- Problem description:
Your task is to print all of the data word for word.

- Data shown:

******

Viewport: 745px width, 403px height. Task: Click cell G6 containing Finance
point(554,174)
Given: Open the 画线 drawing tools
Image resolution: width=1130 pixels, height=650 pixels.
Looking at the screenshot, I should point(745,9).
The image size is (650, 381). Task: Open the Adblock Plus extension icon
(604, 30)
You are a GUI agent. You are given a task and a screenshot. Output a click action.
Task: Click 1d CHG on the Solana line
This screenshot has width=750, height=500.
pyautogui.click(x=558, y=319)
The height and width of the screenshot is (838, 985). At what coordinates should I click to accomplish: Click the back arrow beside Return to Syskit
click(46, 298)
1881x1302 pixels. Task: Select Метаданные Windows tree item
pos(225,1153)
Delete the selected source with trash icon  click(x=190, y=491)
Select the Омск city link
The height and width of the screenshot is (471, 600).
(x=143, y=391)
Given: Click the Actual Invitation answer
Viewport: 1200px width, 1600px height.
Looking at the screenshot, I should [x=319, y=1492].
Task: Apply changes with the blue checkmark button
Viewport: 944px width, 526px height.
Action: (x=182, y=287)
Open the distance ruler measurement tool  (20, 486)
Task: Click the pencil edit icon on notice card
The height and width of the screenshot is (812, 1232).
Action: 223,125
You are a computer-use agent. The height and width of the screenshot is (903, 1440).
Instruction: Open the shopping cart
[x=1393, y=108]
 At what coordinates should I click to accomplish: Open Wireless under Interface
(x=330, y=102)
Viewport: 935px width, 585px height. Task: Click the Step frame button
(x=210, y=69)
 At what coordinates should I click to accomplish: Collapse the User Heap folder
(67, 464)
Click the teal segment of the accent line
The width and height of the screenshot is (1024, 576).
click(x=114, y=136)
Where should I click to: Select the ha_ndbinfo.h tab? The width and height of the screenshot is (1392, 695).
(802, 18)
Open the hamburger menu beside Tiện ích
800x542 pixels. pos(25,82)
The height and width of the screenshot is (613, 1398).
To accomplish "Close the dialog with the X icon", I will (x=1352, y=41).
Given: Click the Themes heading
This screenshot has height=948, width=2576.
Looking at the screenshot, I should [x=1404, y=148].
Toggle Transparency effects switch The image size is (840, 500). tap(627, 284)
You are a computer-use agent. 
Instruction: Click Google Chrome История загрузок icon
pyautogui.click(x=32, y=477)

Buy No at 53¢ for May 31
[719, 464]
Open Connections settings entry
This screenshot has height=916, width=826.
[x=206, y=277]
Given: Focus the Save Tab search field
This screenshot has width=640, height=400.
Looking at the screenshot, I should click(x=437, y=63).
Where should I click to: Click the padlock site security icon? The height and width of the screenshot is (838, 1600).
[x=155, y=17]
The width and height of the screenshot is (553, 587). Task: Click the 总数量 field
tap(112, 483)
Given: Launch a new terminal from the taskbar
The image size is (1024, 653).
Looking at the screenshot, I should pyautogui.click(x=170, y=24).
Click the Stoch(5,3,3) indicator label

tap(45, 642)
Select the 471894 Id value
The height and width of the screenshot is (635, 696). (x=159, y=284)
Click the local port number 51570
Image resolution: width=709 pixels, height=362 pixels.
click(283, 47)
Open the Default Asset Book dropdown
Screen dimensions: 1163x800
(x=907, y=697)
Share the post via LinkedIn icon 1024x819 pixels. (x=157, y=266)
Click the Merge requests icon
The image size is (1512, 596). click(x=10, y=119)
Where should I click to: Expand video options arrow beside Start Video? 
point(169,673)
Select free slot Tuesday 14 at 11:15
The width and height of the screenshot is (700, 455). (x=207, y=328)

******

- Answer to the exercise:
Viewport: 745px width, 403px height. Task: Click cell G6 containing Finance
point(554,174)
Given: Open the 画线 drawing tools
Image resolution: width=1130 pixels, height=650 pixels.
Looking at the screenshot, I should point(745,9).
The image size is (650, 381). Task: Open the Adblock Plus extension icon
(604, 30)
You are a GUI agent. You are given a task and a screenshot. Output a click action.
Task: Click 1d CHG on the Solana line
This screenshot has width=750, height=500.
pyautogui.click(x=558, y=319)
The height and width of the screenshot is (838, 985). At what coordinates should I click to accomplish: Click the back arrow beside Return to Syskit
click(46, 298)
1881x1302 pixels. Task: Select Метаданные Windows tree item
pos(225,1153)
Delete the selected source with trash icon  click(x=190, y=491)
Select the Омск city link
The height and width of the screenshot is (471, 600).
(x=143, y=391)
Given: Click the Actual Invitation answer
Viewport: 1200px width, 1600px height.
Looking at the screenshot, I should [x=319, y=1492].
Task: Apply changes with the blue checkmark button
Viewport: 944px width, 526px height.
Action: (x=182, y=287)
Open the distance ruler measurement tool  (20, 486)
Task: Click the pencil edit icon on notice card
The height and width of the screenshot is (812, 1232).
Action: 223,125
You are a computer-use agent. The height and width of the screenshot is (903, 1440).
Instruction: Open the shopping cart
[x=1393, y=108]
 At what coordinates should I click to accomplish: Open Wireless under Interface
(x=330, y=102)
Viewport: 935px width, 585px height. Task: Click the Step frame button
(x=210, y=69)
 At what coordinates should I click to accomplish: Collapse the User Heap folder
(67, 464)
Click the teal segment of the accent line
The width and height of the screenshot is (1024, 576).
click(x=114, y=136)
Where should I click to: Select the ha_ndbinfo.h tab? The width and height of the screenshot is (1392, 695).
(802, 18)
Open the hamburger menu beside Tiện ích
800x542 pixels. pos(25,82)
The height and width of the screenshot is (613, 1398).
To accomplish "Close the dialog with the X icon", I will (x=1352, y=41).
Given: Click the Themes heading
This screenshot has height=948, width=2576.
Looking at the screenshot, I should [x=1404, y=148].
Toggle Transparency effects switch The image size is (840, 500). tap(627, 284)
You are a computer-use agent. 
Instruction: Click Google Chrome История загрузок icon
pyautogui.click(x=32, y=477)

Buy No at 53¢ for May 31
[719, 464]
Open Connections settings entry
This screenshot has height=916, width=826.
[x=206, y=277]
Given: Focus the Save Tab search field
This screenshot has width=640, height=400.
Looking at the screenshot, I should click(x=437, y=63).
Where should I click to: Click the padlock site security icon? The height and width of the screenshot is (838, 1600).
[x=155, y=17]
The width and height of the screenshot is (553, 587). Task: Click the 总数量 field
tap(112, 483)
Given: Launch a new terminal from the taskbar
The image size is (1024, 653).
Looking at the screenshot, I should pyautogui.click(x=170, y=24).
Click the Stoch(5,3,3) indicator label

tap(45, 642)
Select the 471894 Id value
The height and width of the screenshot is (635, 696). (x=159, y=284)
Click the local port number 51570
Image resolution: width=709 pixels, height=362 pixels.
click(283, 47)
Open the Default Asset Book dropdown
Screen dimensions: 1163x800
(x=907, y=697)
Share the post via LinkedIn icon 1024x819 pixels. (x=157, y=266)
Click the Merge requests icon
The image size is (1512, 596). click(x=10, y=119)
Where should I click to: Expand video options arrow beside Start Video? 
point(169,673)
Select free slot Tuesday 14 at 11:15
The width and height of the screenshot is (700, 455). (x=207, y=328)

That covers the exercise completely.